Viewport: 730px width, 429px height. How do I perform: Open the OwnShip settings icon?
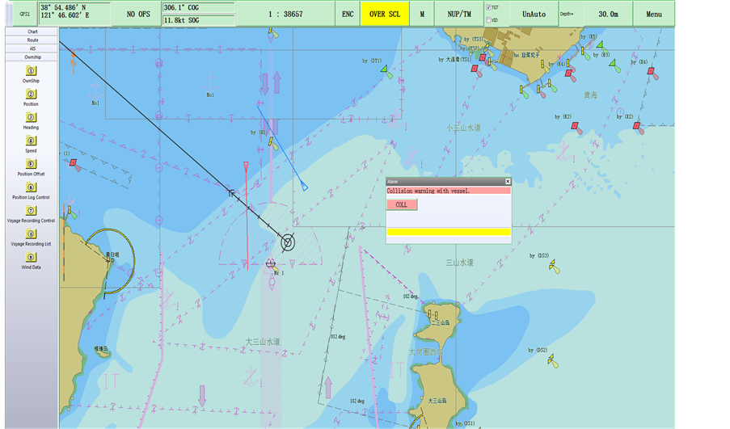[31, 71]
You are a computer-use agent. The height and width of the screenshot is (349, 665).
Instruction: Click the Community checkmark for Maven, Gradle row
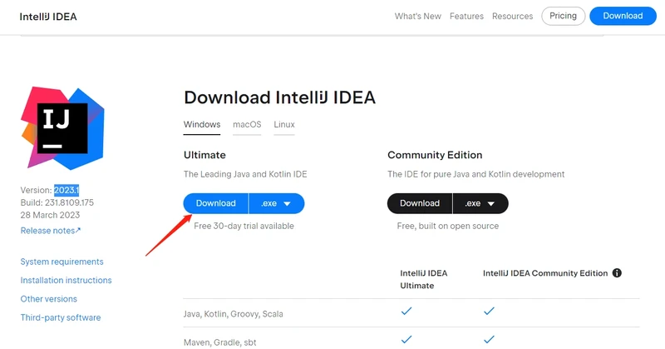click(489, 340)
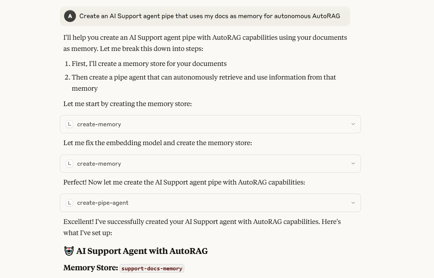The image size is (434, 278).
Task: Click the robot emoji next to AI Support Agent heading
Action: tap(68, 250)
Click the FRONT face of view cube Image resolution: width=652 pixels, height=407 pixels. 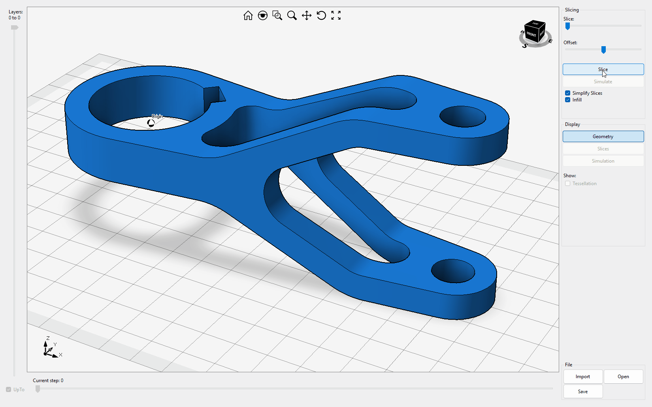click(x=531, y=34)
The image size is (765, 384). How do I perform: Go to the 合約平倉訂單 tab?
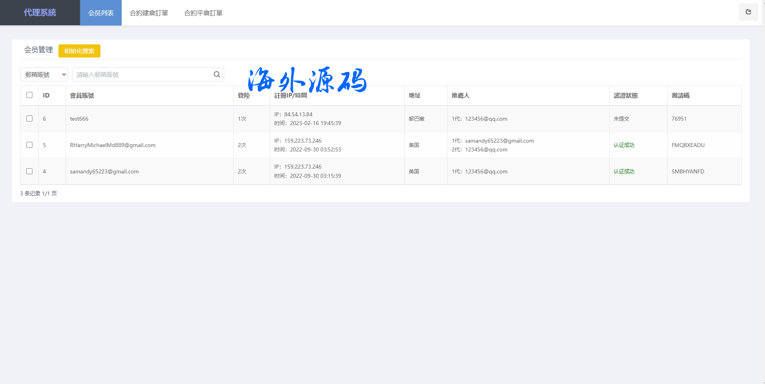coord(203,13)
□ □ □ □ □ □ □
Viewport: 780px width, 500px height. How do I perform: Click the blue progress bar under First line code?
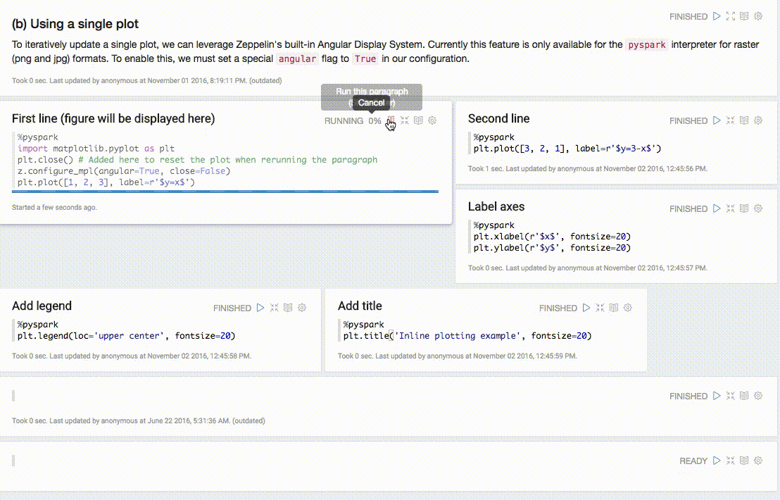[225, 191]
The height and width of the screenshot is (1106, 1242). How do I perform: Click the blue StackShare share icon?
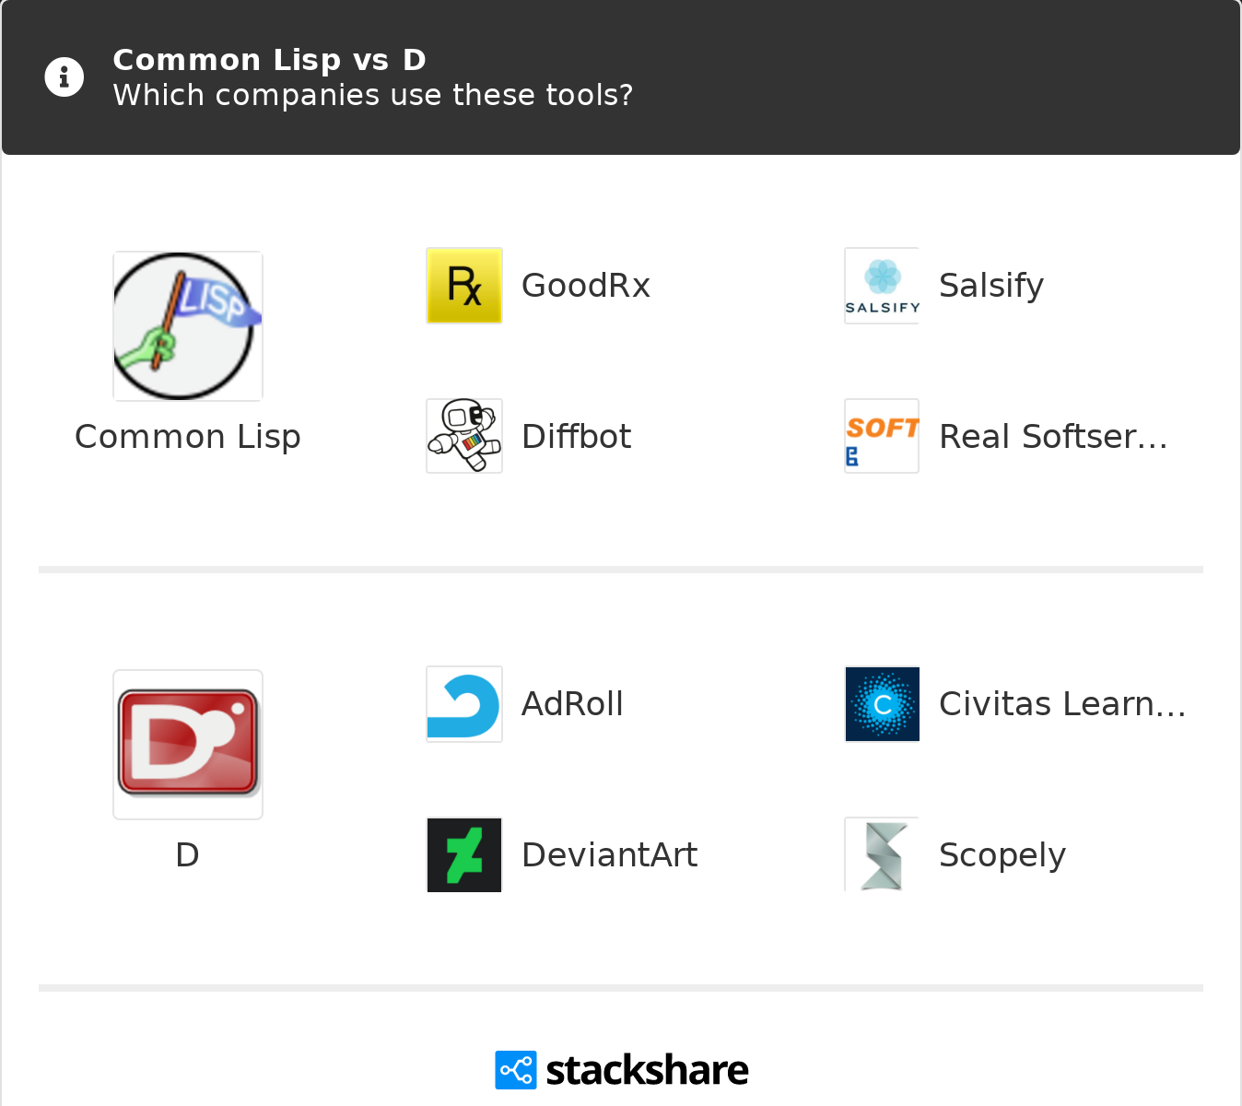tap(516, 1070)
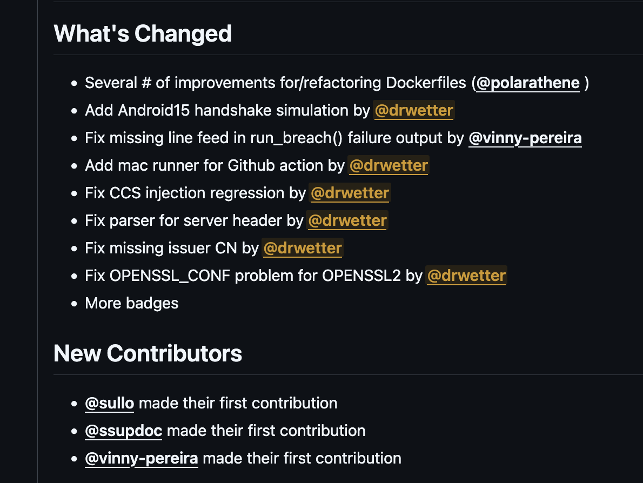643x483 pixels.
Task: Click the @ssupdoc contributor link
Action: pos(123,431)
□ □ □ □ □ □ □
[Task details] Please set down, exactly and with no pictures, the lines in the entries above starting at the one holding "Viewport: 730px width, 429px" and ending at the one holding "You are a computer-use", ends included.

[Exercise result]
Viewport: 730px width, 429px height. How do I perform: Open the OwnShip settings icon?
[31, 71]
You are a computer-use agent. The height and width of the screenshot is (349, 665).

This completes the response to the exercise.